→ **Data provided**
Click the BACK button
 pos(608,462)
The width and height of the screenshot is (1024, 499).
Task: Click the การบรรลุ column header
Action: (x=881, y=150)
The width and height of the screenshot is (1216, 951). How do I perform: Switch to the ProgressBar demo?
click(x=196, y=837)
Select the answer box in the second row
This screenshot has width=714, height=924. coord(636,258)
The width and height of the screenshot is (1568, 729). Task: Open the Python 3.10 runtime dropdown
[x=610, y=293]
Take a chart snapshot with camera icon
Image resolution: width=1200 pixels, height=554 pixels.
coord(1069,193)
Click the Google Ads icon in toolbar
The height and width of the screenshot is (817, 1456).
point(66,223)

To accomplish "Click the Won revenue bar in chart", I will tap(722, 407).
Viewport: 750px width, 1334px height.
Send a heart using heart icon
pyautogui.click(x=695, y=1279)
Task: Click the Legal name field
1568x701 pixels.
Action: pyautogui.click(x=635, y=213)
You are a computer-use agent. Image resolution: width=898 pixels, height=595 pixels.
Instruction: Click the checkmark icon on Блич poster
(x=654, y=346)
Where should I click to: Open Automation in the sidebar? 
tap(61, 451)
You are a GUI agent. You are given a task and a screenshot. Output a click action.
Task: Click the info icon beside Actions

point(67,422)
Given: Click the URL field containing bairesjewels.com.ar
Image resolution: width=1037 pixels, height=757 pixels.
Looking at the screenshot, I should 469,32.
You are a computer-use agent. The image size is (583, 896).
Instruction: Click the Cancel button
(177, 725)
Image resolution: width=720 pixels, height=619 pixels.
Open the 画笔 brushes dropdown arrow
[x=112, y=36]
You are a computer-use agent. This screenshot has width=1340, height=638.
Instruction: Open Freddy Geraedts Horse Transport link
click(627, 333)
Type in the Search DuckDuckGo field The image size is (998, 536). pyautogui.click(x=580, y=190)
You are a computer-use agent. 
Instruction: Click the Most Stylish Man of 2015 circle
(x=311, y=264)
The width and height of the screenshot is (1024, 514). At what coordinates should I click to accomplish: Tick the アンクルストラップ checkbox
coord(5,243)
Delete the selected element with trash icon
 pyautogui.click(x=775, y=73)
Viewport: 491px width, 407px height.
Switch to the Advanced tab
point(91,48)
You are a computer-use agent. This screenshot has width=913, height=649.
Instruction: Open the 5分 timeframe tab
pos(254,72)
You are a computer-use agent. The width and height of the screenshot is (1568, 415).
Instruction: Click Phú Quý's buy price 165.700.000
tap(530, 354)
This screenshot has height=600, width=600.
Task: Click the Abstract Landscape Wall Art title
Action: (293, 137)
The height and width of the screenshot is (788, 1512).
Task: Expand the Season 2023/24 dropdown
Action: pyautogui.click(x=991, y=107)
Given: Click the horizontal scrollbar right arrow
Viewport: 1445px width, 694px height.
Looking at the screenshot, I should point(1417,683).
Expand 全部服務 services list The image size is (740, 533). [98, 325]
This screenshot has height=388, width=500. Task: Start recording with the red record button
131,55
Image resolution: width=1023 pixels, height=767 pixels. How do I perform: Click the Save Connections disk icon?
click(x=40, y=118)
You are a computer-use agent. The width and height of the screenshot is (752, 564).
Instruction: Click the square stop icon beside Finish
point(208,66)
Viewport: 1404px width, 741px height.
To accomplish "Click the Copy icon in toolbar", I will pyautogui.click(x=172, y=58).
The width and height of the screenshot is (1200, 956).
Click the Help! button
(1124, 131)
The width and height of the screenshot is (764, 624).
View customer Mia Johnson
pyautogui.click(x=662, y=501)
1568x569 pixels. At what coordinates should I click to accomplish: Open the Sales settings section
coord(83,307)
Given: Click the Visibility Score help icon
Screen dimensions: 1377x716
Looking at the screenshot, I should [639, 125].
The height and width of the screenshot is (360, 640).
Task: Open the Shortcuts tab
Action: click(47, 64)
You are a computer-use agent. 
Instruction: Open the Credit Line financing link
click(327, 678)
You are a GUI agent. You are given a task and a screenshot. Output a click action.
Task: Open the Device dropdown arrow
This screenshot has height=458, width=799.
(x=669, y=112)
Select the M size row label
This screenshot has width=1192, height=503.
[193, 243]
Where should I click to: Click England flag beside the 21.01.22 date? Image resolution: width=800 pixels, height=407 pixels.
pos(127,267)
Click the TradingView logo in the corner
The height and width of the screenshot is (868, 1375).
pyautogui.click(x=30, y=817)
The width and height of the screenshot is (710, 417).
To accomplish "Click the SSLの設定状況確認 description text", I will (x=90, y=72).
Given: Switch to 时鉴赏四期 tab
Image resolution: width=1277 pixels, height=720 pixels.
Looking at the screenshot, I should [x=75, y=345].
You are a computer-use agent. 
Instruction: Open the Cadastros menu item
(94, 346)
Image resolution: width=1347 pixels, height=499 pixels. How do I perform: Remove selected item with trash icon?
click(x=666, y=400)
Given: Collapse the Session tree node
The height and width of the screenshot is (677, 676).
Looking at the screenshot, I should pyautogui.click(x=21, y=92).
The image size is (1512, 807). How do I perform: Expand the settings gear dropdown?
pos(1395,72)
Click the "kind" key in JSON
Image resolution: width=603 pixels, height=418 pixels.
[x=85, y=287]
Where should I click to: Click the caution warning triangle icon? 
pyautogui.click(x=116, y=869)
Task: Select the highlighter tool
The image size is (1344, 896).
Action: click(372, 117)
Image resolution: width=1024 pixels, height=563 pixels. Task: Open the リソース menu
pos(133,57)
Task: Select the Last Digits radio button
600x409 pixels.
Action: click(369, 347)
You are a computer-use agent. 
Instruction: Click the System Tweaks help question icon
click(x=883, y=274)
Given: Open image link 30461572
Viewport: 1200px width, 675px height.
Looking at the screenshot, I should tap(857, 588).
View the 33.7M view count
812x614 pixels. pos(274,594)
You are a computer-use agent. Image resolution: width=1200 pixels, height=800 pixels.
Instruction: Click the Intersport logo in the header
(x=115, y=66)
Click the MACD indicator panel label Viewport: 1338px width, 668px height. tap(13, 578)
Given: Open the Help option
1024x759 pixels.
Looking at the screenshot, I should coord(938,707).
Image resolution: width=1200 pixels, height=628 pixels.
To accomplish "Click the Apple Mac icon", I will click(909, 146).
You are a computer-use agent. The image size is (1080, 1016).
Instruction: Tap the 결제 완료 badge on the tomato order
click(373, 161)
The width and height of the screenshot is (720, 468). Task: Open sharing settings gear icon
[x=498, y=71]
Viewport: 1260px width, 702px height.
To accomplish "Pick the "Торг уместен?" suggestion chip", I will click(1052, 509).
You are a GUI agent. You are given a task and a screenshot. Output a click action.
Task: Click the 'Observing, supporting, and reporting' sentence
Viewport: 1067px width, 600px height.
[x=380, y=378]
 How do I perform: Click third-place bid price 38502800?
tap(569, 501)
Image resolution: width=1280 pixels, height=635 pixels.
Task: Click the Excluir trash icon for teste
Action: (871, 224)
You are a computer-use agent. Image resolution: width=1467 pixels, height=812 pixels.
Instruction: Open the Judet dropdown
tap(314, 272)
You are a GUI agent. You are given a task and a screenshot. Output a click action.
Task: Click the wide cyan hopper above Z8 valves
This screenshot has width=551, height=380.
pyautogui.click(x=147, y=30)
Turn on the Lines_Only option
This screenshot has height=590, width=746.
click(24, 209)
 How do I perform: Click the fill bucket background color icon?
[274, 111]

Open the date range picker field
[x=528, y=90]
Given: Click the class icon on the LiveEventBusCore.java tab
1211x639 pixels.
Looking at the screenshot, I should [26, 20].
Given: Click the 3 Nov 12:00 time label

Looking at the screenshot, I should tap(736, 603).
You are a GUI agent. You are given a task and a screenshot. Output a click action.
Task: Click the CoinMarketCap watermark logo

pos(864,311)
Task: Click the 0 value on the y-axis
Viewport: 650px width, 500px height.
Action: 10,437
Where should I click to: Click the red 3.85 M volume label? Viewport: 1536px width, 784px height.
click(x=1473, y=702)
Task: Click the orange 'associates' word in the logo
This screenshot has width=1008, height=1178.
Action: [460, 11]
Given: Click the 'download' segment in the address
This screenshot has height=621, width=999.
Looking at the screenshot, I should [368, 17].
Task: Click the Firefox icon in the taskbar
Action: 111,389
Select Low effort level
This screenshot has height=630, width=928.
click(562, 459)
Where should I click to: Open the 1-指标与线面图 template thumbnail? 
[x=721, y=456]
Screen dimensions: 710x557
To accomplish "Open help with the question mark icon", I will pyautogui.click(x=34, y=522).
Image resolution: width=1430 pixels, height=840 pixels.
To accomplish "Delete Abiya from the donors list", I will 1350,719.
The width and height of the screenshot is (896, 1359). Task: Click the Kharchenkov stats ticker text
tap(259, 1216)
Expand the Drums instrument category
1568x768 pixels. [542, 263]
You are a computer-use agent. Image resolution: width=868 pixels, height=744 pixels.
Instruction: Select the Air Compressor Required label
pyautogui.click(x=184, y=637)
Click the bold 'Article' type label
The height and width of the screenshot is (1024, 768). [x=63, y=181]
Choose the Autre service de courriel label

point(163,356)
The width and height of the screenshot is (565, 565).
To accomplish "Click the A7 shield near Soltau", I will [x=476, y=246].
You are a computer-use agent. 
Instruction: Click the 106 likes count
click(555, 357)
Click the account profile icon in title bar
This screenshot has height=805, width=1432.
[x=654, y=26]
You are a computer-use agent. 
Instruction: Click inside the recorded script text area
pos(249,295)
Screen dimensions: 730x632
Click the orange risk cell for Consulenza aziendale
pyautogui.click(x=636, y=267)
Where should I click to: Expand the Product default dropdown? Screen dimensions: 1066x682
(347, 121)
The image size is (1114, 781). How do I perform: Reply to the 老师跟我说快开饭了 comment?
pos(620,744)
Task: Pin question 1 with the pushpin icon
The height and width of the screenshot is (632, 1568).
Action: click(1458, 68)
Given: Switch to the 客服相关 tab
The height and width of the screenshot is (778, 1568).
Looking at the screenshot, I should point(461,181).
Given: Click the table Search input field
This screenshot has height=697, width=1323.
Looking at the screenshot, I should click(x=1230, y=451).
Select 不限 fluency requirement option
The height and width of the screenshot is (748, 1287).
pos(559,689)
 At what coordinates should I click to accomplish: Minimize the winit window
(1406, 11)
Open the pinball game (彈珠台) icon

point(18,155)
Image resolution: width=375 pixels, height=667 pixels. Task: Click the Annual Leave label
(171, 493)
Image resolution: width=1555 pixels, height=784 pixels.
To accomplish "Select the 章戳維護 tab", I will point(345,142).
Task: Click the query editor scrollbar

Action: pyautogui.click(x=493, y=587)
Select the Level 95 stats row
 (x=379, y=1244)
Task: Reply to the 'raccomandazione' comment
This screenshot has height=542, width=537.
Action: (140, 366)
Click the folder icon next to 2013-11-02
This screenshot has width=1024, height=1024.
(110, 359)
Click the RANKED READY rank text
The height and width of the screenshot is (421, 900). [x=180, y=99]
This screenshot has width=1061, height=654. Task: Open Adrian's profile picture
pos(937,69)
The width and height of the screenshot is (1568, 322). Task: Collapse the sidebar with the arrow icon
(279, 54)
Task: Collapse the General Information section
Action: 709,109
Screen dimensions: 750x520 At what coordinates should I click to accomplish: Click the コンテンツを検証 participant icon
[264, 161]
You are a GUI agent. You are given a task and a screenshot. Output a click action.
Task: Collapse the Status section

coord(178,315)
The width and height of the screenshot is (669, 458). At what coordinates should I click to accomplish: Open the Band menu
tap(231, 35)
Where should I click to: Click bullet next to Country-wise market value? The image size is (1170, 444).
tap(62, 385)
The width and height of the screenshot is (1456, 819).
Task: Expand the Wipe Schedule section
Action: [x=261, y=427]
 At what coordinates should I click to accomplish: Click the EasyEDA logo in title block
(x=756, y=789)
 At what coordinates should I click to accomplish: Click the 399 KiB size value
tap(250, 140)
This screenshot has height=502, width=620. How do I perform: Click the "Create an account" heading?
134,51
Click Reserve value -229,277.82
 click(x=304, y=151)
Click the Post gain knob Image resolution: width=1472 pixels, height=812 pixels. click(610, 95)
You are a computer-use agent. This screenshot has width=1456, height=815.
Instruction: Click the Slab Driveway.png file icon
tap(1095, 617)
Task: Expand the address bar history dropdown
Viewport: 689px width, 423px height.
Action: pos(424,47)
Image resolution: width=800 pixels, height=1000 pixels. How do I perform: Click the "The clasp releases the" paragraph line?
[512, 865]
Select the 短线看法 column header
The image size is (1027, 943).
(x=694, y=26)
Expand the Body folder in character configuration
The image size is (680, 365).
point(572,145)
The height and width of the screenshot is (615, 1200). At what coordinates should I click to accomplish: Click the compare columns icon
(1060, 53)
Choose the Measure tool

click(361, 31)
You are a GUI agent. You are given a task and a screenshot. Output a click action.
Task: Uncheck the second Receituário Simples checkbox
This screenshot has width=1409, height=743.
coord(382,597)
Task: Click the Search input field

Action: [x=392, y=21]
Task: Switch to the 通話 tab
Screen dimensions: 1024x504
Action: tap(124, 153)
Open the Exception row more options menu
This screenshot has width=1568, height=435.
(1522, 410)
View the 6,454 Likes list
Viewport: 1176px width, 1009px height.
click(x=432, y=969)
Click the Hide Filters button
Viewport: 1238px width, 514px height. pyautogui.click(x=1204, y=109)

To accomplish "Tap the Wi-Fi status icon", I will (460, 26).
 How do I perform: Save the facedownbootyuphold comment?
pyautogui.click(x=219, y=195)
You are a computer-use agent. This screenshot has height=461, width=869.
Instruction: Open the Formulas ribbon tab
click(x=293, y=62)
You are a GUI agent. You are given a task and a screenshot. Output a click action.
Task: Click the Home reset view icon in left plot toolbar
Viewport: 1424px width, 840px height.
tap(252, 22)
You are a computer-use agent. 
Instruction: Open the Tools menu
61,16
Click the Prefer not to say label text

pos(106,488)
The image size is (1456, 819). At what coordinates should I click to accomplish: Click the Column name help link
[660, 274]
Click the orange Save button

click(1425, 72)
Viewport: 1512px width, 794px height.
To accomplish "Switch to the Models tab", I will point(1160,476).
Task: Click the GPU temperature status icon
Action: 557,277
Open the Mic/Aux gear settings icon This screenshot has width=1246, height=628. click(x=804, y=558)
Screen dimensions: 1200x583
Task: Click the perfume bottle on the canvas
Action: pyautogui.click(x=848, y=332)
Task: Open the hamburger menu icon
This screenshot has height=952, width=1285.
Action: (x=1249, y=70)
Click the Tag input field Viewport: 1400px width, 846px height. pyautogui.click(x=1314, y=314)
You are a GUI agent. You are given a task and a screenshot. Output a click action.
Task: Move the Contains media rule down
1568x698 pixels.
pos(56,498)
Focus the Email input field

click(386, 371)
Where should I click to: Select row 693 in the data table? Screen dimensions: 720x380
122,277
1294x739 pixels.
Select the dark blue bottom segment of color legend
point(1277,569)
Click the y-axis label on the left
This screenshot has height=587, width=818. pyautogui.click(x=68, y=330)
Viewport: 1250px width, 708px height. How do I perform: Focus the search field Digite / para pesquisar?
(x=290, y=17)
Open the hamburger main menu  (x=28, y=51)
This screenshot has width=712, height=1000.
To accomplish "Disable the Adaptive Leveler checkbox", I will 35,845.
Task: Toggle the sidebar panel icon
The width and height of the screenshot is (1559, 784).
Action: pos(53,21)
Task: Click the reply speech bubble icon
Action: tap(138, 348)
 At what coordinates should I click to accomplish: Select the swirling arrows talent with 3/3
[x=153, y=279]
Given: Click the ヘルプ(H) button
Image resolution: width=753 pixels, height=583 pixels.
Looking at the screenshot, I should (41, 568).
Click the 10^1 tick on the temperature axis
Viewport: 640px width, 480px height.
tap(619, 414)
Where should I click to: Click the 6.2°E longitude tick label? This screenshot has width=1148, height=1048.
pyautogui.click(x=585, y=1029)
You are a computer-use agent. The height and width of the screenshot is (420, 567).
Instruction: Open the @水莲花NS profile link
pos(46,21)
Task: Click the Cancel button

→ **Exercise description**
You are asked to count the lines of the records above in which the word "address" occurs, and to give only that number.

→ **Result of this exercise**
2